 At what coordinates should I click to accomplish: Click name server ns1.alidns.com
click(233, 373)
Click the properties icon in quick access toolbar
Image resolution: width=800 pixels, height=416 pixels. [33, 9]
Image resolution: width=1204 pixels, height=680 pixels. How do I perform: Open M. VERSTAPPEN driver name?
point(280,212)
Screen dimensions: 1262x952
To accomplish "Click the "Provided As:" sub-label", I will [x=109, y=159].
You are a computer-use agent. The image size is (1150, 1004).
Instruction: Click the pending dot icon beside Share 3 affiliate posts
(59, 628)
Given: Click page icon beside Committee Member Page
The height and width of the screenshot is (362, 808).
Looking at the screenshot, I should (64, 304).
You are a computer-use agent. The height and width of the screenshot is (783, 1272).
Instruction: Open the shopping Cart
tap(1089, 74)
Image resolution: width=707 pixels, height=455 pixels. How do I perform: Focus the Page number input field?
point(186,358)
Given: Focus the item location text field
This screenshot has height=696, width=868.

→ **Required action**
Repeat exactly, and only, the lines from the one containing "Screen dimensions: 1262x952" through the end of the material.

→ **Your response**
Screen dimensions: 1262x952
To accomplish "Click the "Provided As:" sub-label", I will [x=109, y=159].
You are a computer-use agent. The image size is (1150, 1004).
Instruction: Click the pending dot icon beside Share 3 affiliate posts
(59, 628)
Given: Click page icon beside Committee Member Page
The height and width of the screenshot is (362, 808).
Looking at the screenshot, I should (64, 304).
You are a computer-use agent. The height and width of the screenshot is (783, 1272).
Instruction: Open the shopping Cart
tap(1089, 74)
Image resolution: width=707 pixels, height=455 pixels. How do I perform: Focus the Page number input field?
point(186,358)
Given: Focus the item location text field
This screenshot has height=696, width=868.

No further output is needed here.